To identify and classify available information regarding COVID-19 and eye care according to the level of evidence, within four main topics of interest: evidence of the virus in tears and the ocular surface, infection via the conjunctival route, ocular manifestations, and best practice recommendations. A structured review was conducted in PubMed, ScienceDirect, LILACS, SciELO, the Cochrane Library and Google Scholar on COVID-19 and ophthalmology. The Oxford Centre for Evidence Based Medicine 2011 Levels of Evidence worksheet was used for quality assessments. 1018 items were identified in the search; 26 records were included in the qualitative synthesis, which encompassed 6 literature reviews, 10 case series or cross-sectional studies, 4 case reports, and 6 intervention descriptions. Seventeen out of 26 records (65%) were categorized as level 5 within the Oxford CBME methodology grading system, the rest were level 4. The evidence generated on COVID-19 and ophthalmology to date is limited, although this is understandable given the circumstances. Both the possible presence of viral particles in tears and conjunctiva, and the potential for conjunctival transmission remain controversial. Ocular manifestations are not frequent and could resemble viral infection of the ocular surface. Most recommendations are based on the strategies implemented by Asian countries during previous coronavirus outbreaks. There is a need for substantive studies evaluating these strategies in the setting of SARS-CoV-2. In the meantime, plans for applying these measures must be implemented with caution, taking into account the context of each individual country, and undergo regular evaluation.

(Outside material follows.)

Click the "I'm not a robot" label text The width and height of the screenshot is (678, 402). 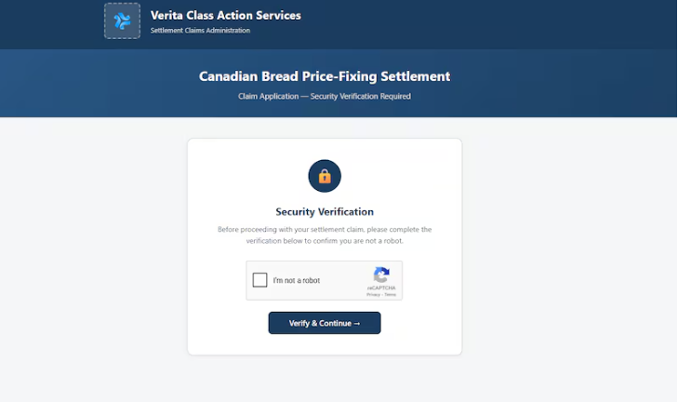pyautogui.click(x=297, y=281)
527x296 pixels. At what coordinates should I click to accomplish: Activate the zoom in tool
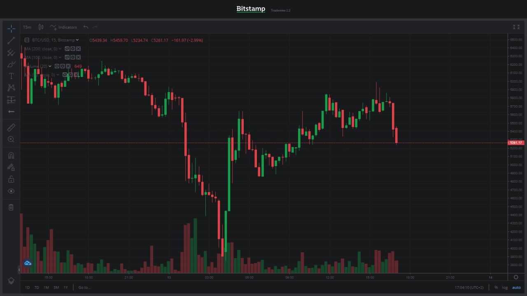pos(11,140)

Identificar e classificar as informações disponíveis sobre o COVID-19 e o tratamento oftalmológico de acordo com o nível de evidência, dentro de quatro tópicos principais de interesse: evidência do vírus nas lágrimas e na superfície ocular, infecção pela via conjuntival, manifestações oculares e recomendações de melhores práticas. Foi realizada uma revisão estruturada no PubMed, ScienceDirect, LILACS, SciELO, Biblioteca Cochrane e Google Scholar no COVID-19 e oftalmologia. A planilha de Níveis de Evidência 2011 do Oxford Centre for Evidence Based Medicine 2011 foi usada para avaliações de qualidade. Mil e dezoito itens foram identificados na busca; Foram incluídos 26 registros na síntese qualitativa, que incluiu 6 revisões de literatura, 10 séries de casos ou estudos transversais, 4 relatos de casos e 6 descrições de intervenções. Dezessete dos 26 registros (65%) foram classificados como nível 5 no sistema de classificação da metodologia Oxford CBME, o restante foi no nível 4. As evidências geradas no COVID-19 e na oftalmologia até o momento são limitadas, embora isso seja compreensível dadas as circunstâncias. Tanto a possível presença de partículas virais em lágrimas e conjuntiva quanto o potencial de transmissão conjuntival permanecem controversos. As manifestações oculares não são frequentes e podem se assemelhar a infecção viral da superfície ocular. A maioria das recomendações baseia-se nas estratégias implementadas pelos países asiáticos durante surtos anteriores de coronavírus. Há necessidade de estudos aprofundados avaliando essas estratégias no cenário da SARS-CoV-2. Enquanto isso, os planos para a aplicação dessas medidas devem ser implementados com cautela, levando em consideração o contexto de cada país e submetidos a auditorias periódicas.